Action item
Using the records provided below, locate and copy each line that contains the word "text".

====================

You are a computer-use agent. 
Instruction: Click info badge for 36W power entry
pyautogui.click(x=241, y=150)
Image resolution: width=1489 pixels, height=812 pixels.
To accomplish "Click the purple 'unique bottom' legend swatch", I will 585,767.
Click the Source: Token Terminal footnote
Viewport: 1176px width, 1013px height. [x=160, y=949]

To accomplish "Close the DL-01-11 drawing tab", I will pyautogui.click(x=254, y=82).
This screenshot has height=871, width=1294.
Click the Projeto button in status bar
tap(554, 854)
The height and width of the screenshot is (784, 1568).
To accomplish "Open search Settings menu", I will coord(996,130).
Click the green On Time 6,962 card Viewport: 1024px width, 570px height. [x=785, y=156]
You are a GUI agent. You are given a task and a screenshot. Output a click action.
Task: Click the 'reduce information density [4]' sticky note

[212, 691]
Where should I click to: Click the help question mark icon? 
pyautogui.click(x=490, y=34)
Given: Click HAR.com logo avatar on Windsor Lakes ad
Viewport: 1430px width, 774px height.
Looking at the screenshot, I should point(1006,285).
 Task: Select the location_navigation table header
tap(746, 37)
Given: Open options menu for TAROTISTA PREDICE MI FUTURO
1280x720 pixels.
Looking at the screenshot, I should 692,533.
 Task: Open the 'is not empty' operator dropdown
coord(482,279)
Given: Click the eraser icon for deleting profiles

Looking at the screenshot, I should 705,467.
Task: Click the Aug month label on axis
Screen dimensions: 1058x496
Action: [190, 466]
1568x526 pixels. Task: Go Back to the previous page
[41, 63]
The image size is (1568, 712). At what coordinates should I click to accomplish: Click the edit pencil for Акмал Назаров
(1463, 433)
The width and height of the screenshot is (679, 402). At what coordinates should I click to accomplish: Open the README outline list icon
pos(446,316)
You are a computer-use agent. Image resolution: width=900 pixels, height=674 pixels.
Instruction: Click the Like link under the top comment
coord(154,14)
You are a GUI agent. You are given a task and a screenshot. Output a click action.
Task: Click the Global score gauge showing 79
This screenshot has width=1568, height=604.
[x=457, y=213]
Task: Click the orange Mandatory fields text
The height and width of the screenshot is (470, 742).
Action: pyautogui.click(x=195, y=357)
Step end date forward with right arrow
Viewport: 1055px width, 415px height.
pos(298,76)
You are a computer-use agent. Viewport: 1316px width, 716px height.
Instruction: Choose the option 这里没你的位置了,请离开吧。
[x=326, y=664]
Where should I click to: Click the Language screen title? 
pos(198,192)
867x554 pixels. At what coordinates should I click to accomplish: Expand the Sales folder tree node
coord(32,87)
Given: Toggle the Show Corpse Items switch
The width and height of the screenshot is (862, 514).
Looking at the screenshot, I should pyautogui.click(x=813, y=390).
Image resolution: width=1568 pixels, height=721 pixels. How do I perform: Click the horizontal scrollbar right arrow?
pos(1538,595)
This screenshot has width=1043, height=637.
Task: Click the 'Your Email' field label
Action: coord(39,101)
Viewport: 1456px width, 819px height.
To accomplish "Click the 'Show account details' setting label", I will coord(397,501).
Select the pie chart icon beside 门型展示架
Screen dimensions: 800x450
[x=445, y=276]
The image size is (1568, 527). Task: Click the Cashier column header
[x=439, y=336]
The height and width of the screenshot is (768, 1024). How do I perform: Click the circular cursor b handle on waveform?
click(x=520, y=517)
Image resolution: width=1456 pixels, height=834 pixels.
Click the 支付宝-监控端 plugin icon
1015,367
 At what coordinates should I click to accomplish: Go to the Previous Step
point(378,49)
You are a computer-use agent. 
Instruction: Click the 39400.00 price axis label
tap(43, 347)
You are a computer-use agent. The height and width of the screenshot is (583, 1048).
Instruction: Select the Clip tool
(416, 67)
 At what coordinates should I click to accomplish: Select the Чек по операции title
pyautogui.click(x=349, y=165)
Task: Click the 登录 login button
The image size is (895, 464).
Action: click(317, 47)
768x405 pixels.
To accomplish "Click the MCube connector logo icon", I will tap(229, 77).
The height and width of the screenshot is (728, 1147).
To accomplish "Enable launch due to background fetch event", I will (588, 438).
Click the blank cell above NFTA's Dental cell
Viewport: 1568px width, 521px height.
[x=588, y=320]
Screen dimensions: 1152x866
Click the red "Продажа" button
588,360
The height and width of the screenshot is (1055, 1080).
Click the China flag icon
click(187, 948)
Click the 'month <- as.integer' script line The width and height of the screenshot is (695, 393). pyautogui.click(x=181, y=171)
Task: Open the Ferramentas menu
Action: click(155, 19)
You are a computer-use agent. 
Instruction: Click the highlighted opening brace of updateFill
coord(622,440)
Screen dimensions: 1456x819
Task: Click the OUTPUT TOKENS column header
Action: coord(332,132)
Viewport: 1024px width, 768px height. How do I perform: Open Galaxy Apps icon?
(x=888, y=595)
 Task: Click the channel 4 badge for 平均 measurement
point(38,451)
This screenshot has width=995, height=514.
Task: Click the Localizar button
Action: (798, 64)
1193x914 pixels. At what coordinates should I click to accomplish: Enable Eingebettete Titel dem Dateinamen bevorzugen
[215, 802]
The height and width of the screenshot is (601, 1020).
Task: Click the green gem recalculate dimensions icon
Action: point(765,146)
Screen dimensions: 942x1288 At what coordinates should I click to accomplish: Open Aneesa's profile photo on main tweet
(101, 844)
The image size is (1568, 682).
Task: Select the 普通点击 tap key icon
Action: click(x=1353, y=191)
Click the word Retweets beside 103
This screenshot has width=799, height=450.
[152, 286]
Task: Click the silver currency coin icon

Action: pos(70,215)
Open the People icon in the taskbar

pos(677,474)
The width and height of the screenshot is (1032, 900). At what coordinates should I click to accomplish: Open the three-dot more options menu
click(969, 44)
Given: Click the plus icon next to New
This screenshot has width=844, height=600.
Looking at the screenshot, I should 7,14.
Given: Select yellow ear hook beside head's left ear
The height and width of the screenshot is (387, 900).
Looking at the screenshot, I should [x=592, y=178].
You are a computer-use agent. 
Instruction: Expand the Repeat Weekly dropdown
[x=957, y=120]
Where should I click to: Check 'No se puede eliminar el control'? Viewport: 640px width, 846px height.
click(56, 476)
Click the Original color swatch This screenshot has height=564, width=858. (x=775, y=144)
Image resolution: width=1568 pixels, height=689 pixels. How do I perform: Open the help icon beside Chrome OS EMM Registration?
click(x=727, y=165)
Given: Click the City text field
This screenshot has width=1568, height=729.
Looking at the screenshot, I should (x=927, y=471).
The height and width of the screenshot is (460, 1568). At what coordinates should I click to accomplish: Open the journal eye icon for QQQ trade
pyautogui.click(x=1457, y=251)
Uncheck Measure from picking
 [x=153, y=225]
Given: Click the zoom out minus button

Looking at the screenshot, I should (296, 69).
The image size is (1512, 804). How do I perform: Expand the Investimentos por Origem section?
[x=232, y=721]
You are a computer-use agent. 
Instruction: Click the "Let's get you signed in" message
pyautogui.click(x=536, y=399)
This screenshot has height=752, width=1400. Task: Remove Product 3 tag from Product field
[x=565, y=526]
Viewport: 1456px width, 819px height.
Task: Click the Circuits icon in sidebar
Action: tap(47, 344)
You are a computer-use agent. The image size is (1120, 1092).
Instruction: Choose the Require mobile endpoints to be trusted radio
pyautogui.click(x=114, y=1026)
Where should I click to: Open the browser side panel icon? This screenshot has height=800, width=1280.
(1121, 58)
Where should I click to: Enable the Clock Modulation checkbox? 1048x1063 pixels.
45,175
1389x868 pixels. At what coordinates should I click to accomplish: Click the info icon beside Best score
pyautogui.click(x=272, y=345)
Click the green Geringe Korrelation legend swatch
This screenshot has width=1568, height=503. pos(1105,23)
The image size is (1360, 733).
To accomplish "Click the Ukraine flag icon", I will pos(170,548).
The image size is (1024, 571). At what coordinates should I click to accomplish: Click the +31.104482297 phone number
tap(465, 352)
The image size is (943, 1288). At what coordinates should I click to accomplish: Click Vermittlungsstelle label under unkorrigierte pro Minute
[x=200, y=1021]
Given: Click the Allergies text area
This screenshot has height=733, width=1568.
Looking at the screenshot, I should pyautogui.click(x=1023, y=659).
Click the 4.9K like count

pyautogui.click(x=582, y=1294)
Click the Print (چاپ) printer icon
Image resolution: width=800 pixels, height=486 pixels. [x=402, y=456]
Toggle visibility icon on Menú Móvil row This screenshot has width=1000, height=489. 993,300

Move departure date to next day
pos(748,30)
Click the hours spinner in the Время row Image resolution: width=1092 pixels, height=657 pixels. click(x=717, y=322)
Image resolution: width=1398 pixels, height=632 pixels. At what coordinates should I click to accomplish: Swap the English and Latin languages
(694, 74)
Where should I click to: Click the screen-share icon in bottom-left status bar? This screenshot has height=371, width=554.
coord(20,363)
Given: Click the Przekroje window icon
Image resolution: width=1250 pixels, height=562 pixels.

====================

The completed task
Task: Click the orange Mandatory fields text
Given: Click the City text field
Given: Click the Allergies text area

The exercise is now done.